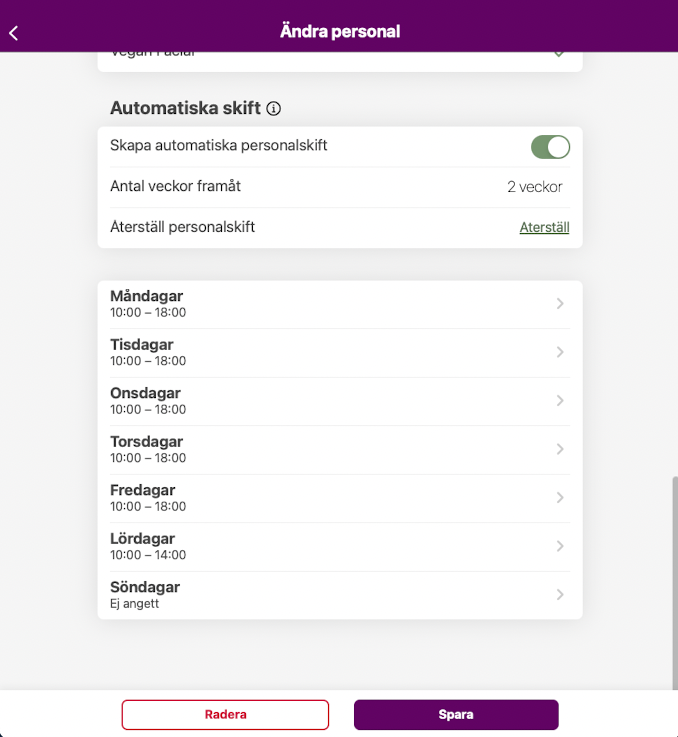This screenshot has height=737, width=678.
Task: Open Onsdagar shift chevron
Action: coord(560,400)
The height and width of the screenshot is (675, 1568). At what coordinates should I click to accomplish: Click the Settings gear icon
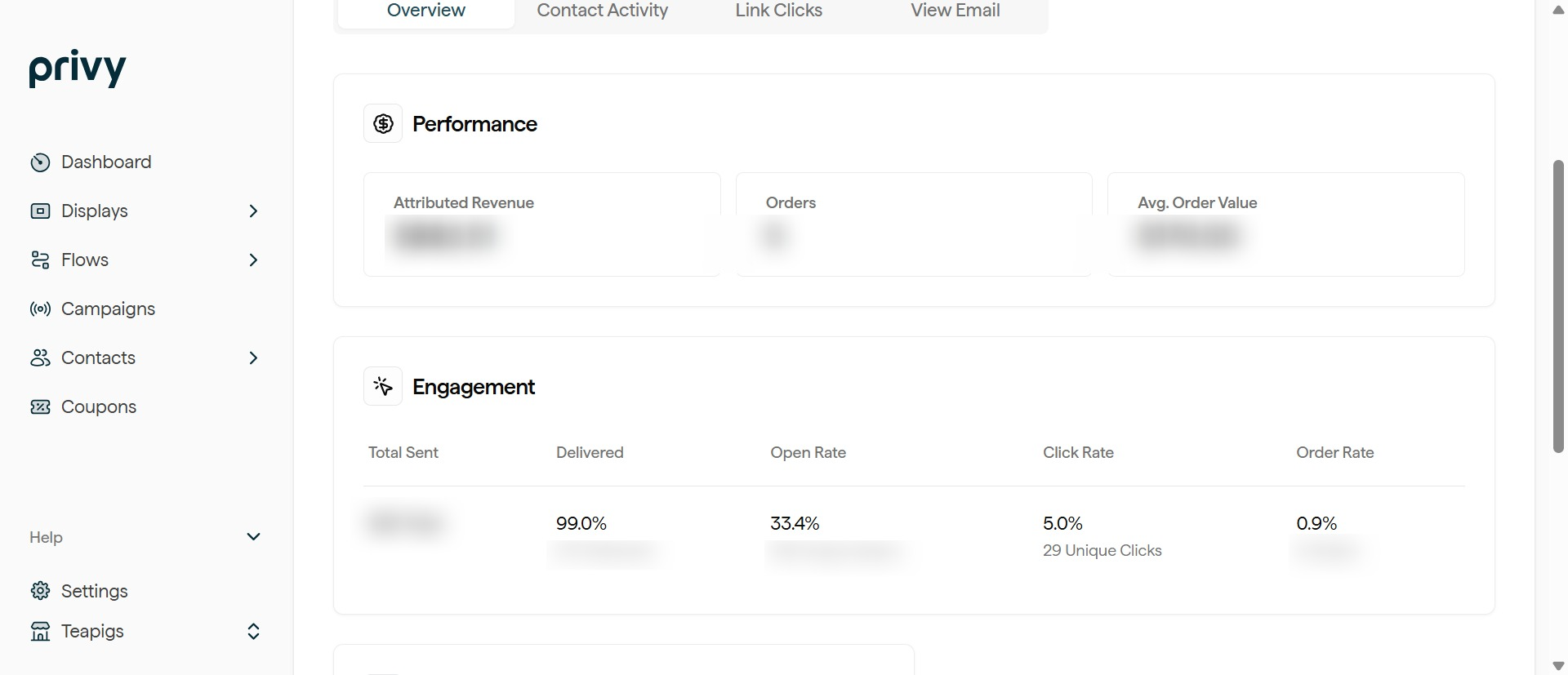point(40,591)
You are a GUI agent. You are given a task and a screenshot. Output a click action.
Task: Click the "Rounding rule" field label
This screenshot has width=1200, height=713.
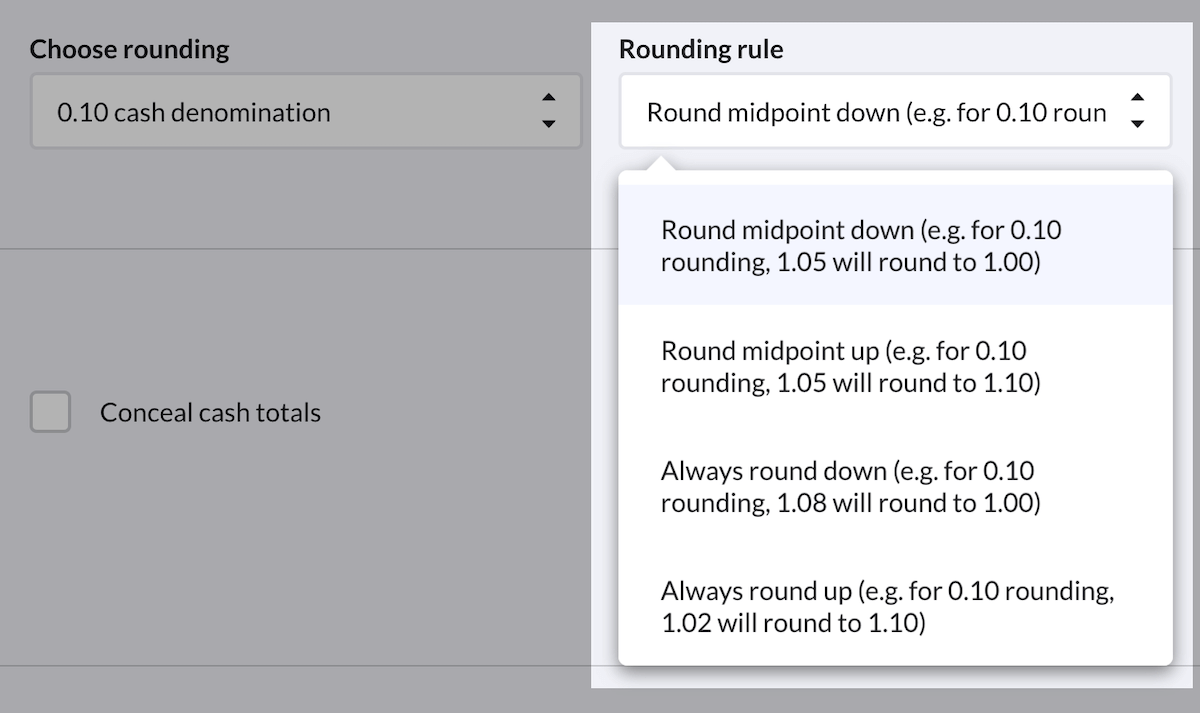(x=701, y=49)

→ What you have to do: Line by line, reproduce exactly the lines from the one containing "The height and" through the final line of the material, both included, leaving every picture out.

→ Answer space:
The height and width of the screenshot is (675, 1568). At what coordinates should I click to accomplish: Click the Settings gear icon
point(40,591)
You are a GUI agent. You are given a task and a screenshot. Output a click action.
Task: Click the "Rounding rule" field label
This screenshot has width=1200, height=713.
(x=701, y=49)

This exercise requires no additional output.